**Task statement:**
A faithful copy is required: transcribe each line below exactly, minus the pictures.

Collected data:
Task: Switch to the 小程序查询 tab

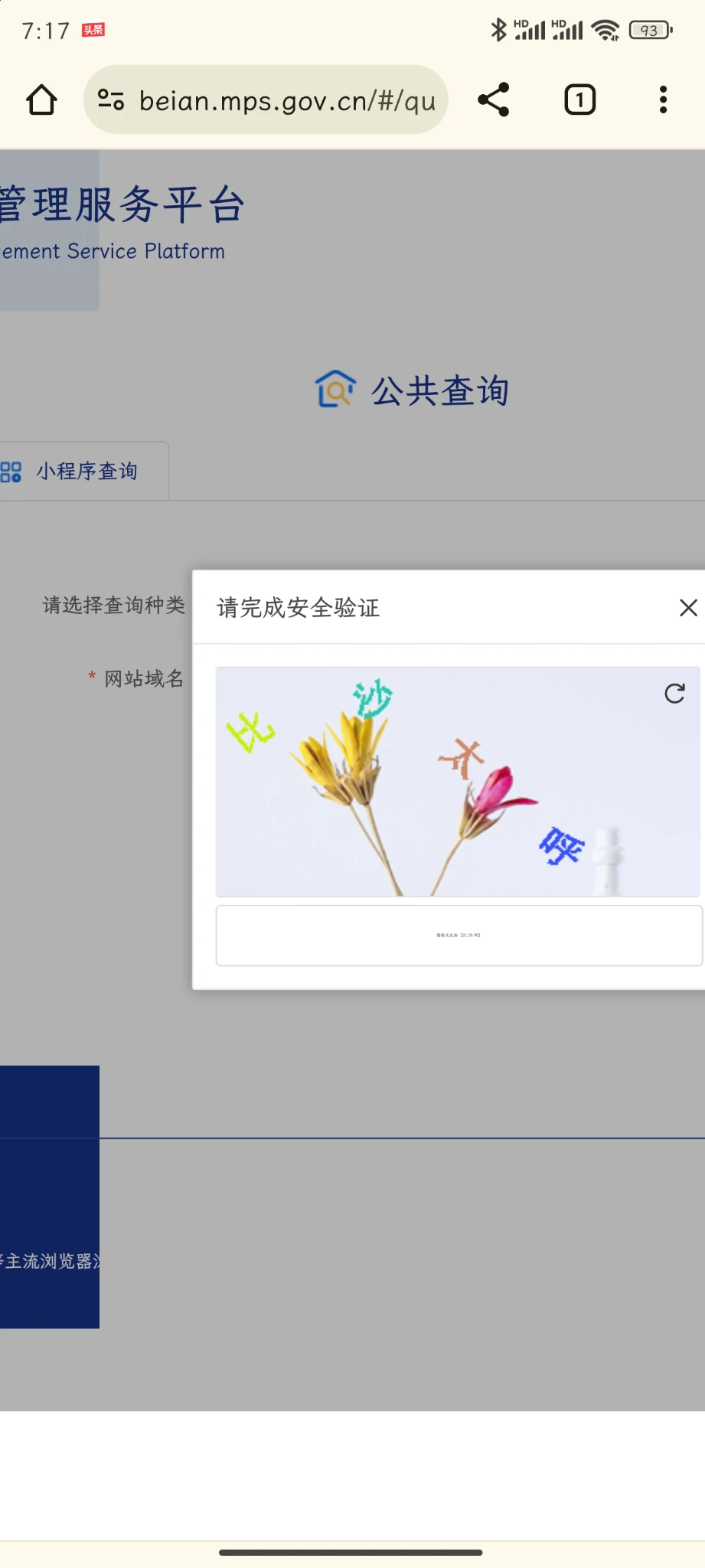Action: (86, 472)
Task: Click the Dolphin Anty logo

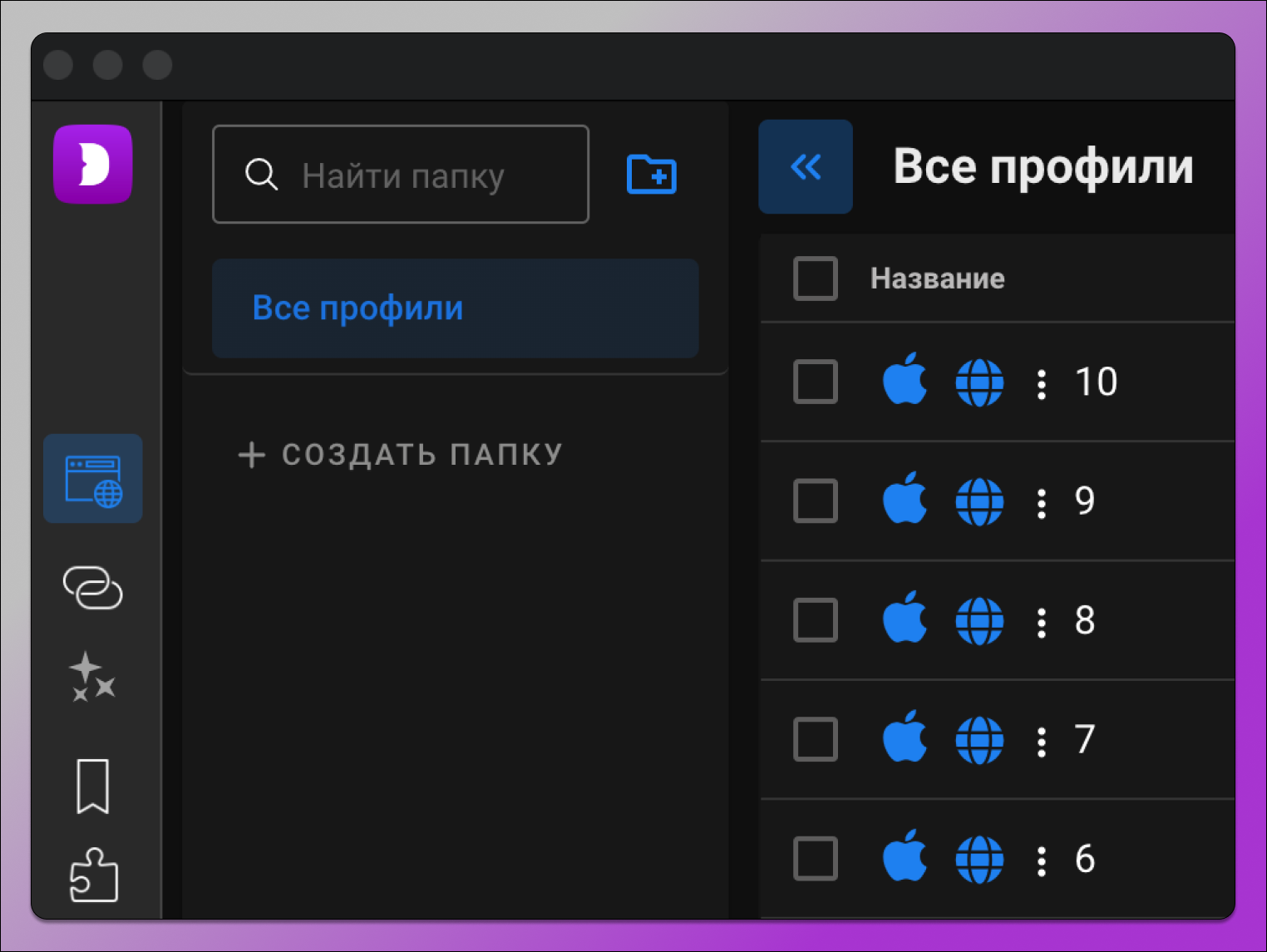Action: (92, 165)
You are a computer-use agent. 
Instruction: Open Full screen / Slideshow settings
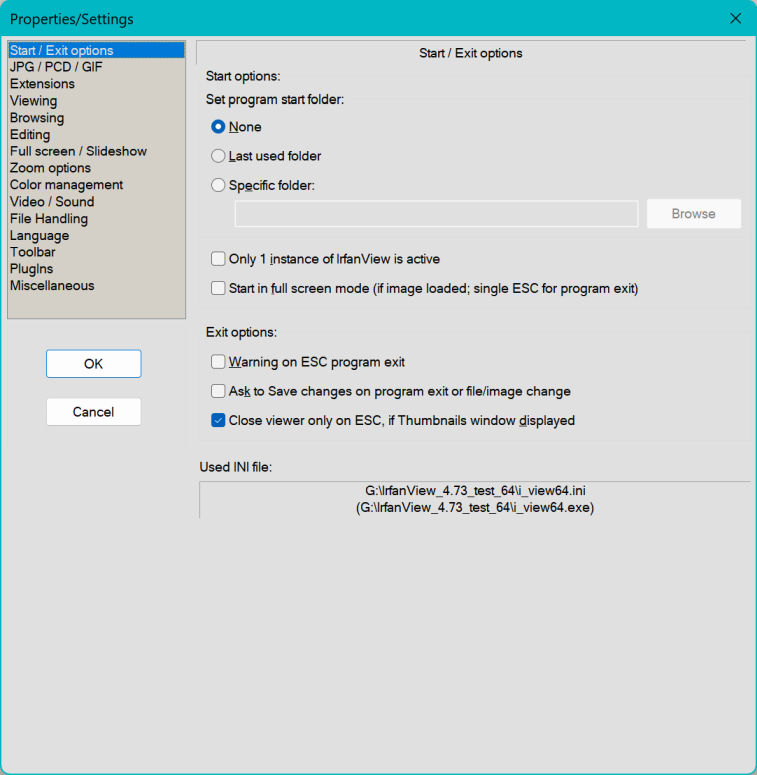coord(78,151)
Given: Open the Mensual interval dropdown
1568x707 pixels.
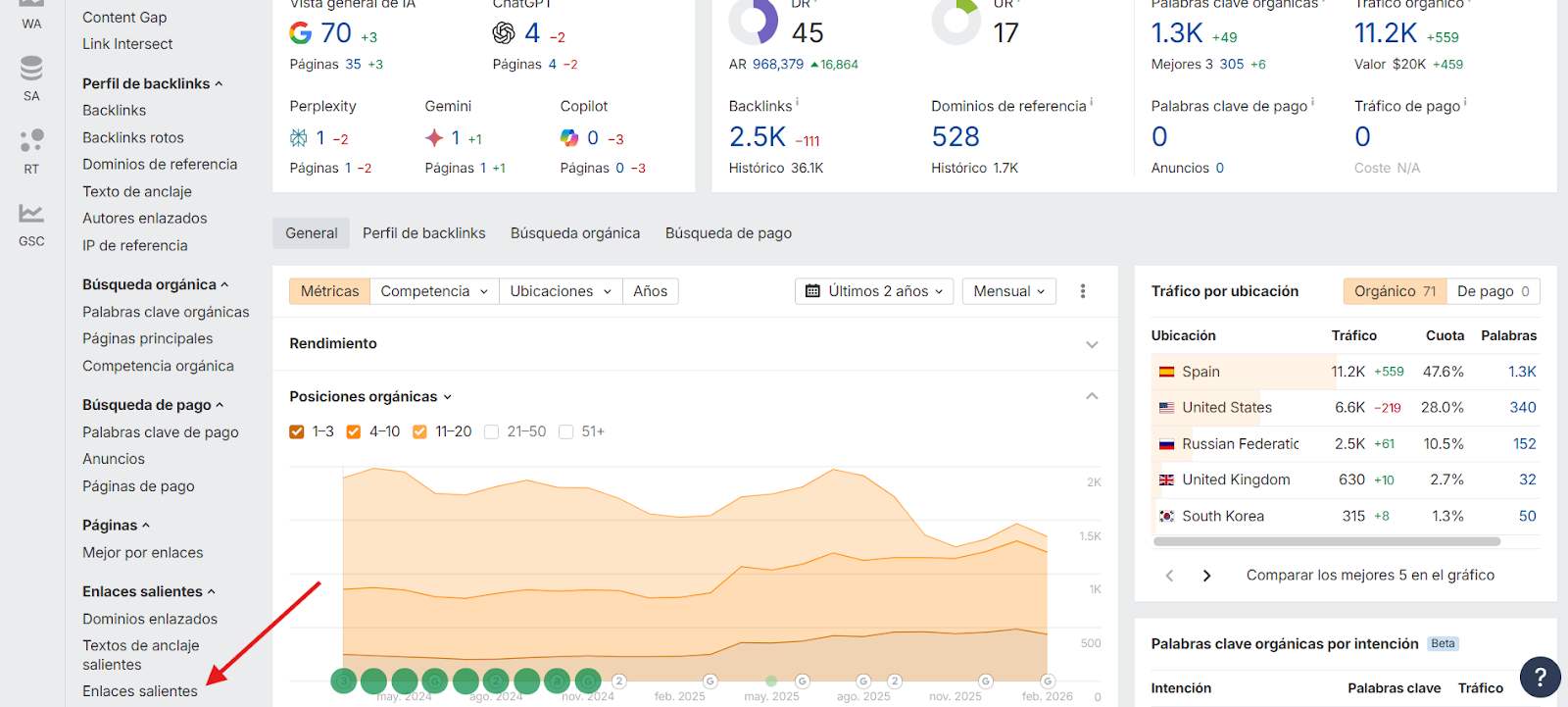Looking at the screenshot, I should (x=1008, y=291).
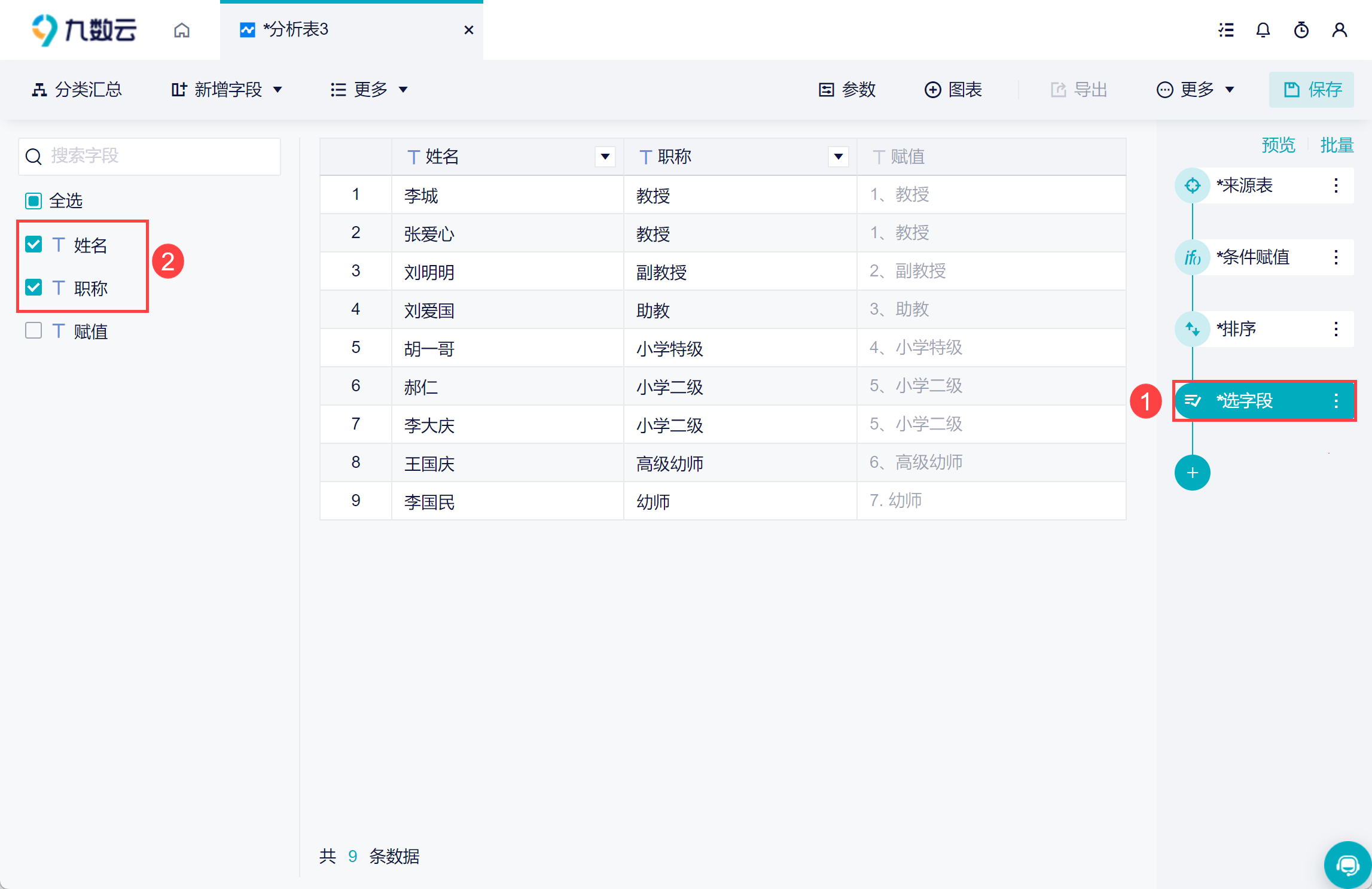Open the user account icon
This screenshot has height=889, width=1372.
point(1340,30)
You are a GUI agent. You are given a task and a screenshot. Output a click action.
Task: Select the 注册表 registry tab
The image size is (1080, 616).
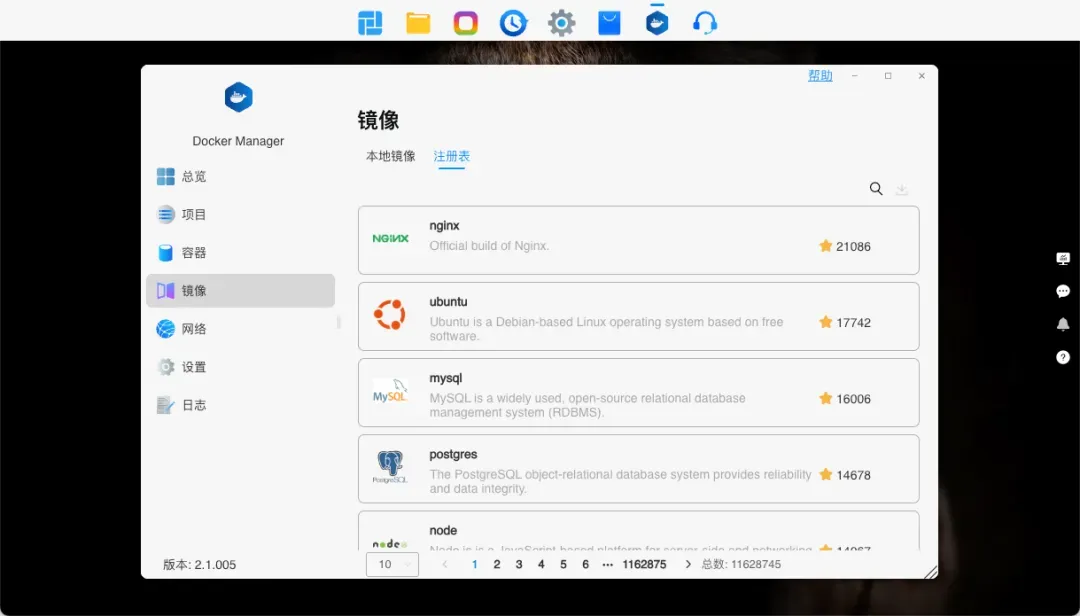click(x=451, y=156)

**Your response:**
Task: Switch to the 小程序查询 tab

Action: (86, 472)
Task: Click the Dolphin Anty logo

Action: (92, 165)
You are a computer-use agent. 
Instruction: Open Full screen / Slideshow settings
coord(78,151)
Given: Open the Mensual interval dropdown
1568x707 pixels.
Looking at the screenshot, I should (x=1008, y=291).
Open the user account icon
This screenshot has height=889, width=1372.
point(1340,30)
You are a GUI agent. You are given a task and a screenshot. Output a click action.
Task: Select the 注册表 registry tab
The image size is (1080, 616).
click(x=451, y=156)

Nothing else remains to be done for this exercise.